### SUPPLIED RECORDS
-----

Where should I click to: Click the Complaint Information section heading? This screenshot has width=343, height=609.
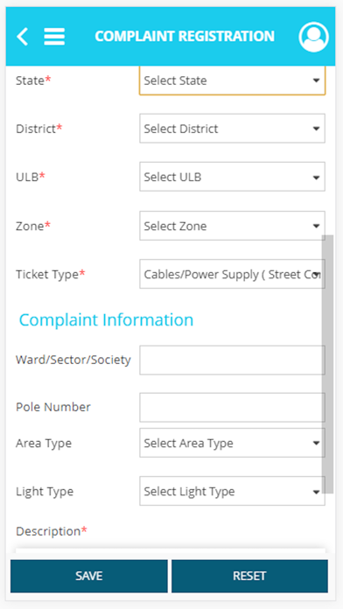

-----

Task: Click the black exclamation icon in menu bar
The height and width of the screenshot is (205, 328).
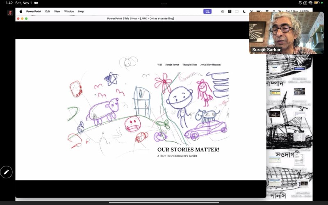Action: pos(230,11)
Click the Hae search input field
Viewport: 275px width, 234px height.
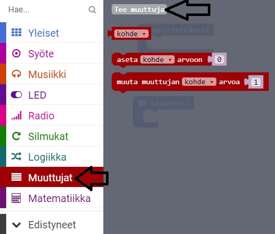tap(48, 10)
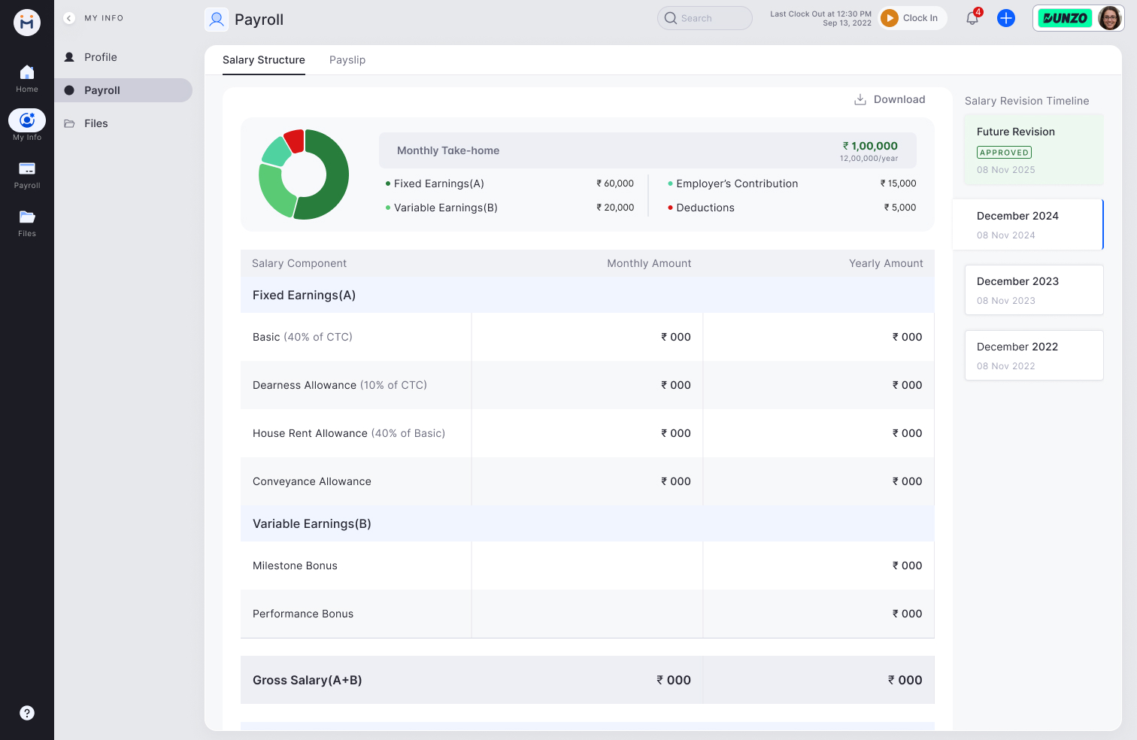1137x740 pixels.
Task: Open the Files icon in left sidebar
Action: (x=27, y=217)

-----

### WORK TO BE COMPLETED
Return all lines of the material above in which "Click" occurs.

### SOLUTION FOR THIS PROBLEM
Where should I click to: Click the Complaint Information section heading? This screenshot has width=343, height=609.
Task: Click the black exclamation icon in menu bar
Click the Hae search input field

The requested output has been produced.